A summary of the most recent classification decisions can be found later in this release. For more information on classification decisions, see our Public sector classification guide (698.0 KB XLSX). Classification decisions are implemented in the Office for National Statistics (ONS) statistics at the earliest opportunity using sound methodology. All practical considerations are taken into account, including resource availability within wider prioritisation.

Statistical classification to the public sector article

Our Statistical classification to the public sector article was published on 8 July 2024. This article explains why entities are classified to the public sector, and the concept of public sector control and how this differs from the notion of independence.

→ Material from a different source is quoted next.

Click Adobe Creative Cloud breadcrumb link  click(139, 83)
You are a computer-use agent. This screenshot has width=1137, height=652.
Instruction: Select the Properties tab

Organisations – institutional units

In July 2024, the following organisations were classified:

  • Press Recognition Panel, to the central government subsector with effect from 3 November 2014

  • TransPennine Trains Limited, to the public non-financial corporations subsector with effect from 28 May 2023

  • UK Dementia Research Institute Limited, to the non-profit institution serving households sector from 7 November 2017 to 31 March 2022 inclusive, and to the central government subsector with effect from 1 April 2022

Transactions and schemes

The following transactions were classified in July 2024:

  • Press Recognition Panel regulators' fees, as payments for non-market output with effect from 3 November 2017

  • Contracts for Difference (CfD) Electricity Supplier Obligation Levies

The payments associated with the Contracts for Difference (CfD) mechanism operating in Great Britain are managed by the Low Carbon Contracts Company (LCCC), which is classified to the central government subsector (S.1311). The following payments were classified with effect from 1 August 2014 as follows:

  • CfD levy on electricity suppliers, which includes payments from electricity suppliers to the LCCC for interim rate payments, quarterly contributions, reserve payments and reconciliation payments, as other taxes on production

  • CfD reconciliation payments (from the LCCC to electricity suppliers), as negative other taxes on production

  • CfD payments from the LCCC to low carbon electricity generators when the wholesale price for electricity generated is lower than the agreed strike price, as subsidies on product

  • CfD payments from low carbon electricity generators to the LCCC when the wholesale price for electricity generated is higher than the strike price, as taxes on products

For more detailed information on all these classification decisions, please see the "Information" section for the relevant entries in our public sector classification guide by filtering on the "Date Classified" column and selecting "July 2024".

Forward work plan

The Forward work plan (43.6 KB XLSX) contains information on the organisations and transactions we expect to assess and classify in the next 12 to 18 months, as changing priorities allow, but does not contain everything that may be classified.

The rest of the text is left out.